Escena de La vida D'Adèle. Chapitre 1 et 2, de Abdellatif Kechiche



Si alguien echaba de menos que finalmente Lars von Trier no presentara Nymphomaniac, el que está llamado a ser su film porno de auteur, el sexo explícito en secuencias largas y naturalistas, como no se recuerdan haberse visto antes en Cannes (y en ningún otro festival que no sea de porno), sumergiéndose con complacencia en el placer del misterio femenino y el deseo lésbico, corrió a cargo de Abdellatif Kechiche, sin duda uno de los cineastas franceses más dotado de talento hoy en día. La escurridiza Cus-cús y su tercer largometraje, aún inédito en salas españolas, La venus noire, conforman sin duda una de las filmografías más admirables del último cine galo. Esperábamos algo importante de las tres horas de La vida D'Adèle. Chapitre 1 et 2 (suponemos que le seguirán más entregas) , y efectivamente, con esta sencilla historia de un amor y deseo pasional a lo largo de los años entre Adéle (la debutante, extraordiaria Adèle Exarchopoulos) y Emma (Léa Seydoux, la reina de esta edición del certamen, mostrando también sus encantos en la notable Grand Central, de Rebecca Zlotowski), Kechiche se oposita como firme candidato al gran premio del 66 Festival de Cannes.



Probablemente no eran necesarios 180 minutos para relatar la iniciación juvenil de Adèle al imperio de los placeres y su posterior batalla contra la soledad en la edad adulta, pero precisamente una de las virtudes de esta exploración del deseo que propone Keciche es el modo en que hace fluir las imágenes para que se acomoden al tiempo de los sentimientos. Fluyen como si fueran las páginas de un diario, la crónica afectiva de un tiempo de convulsiones. En su trayecto amoroso, con tantas rosas como espinas, Adèle se descubre, se pierde y se encuentra en su cuerpo y en el de su primer amor. Kechiche filma el deseo de sus protagonistas como si encontrara el de las propias actrices, es decir, el placer mas íntimo, que también puede ser el más doloroso. Pero evidentemente ese deseo es fabricado.
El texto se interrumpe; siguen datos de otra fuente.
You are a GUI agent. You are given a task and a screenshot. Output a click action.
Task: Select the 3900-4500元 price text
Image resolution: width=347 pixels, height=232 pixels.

Puede que ni el sentimiento romántico del drama, ni su retrato de las distancias sociales y las aspiraciones profesionales, escale a las cumbres impuestas por el éxtasis carnal de las dos largas secuencias centrales - de acrobacias lésbicas y orgasmos múltiples, completamente libres de artificio-, pero en el modo en que ambas actrices parecen habitar el cuerpo de sus personajes se refleja el modo en que Kechiche, de un talento extraordinario, busca en los intersticios entre la verdad y lo representado. El deseo es el motor del cine.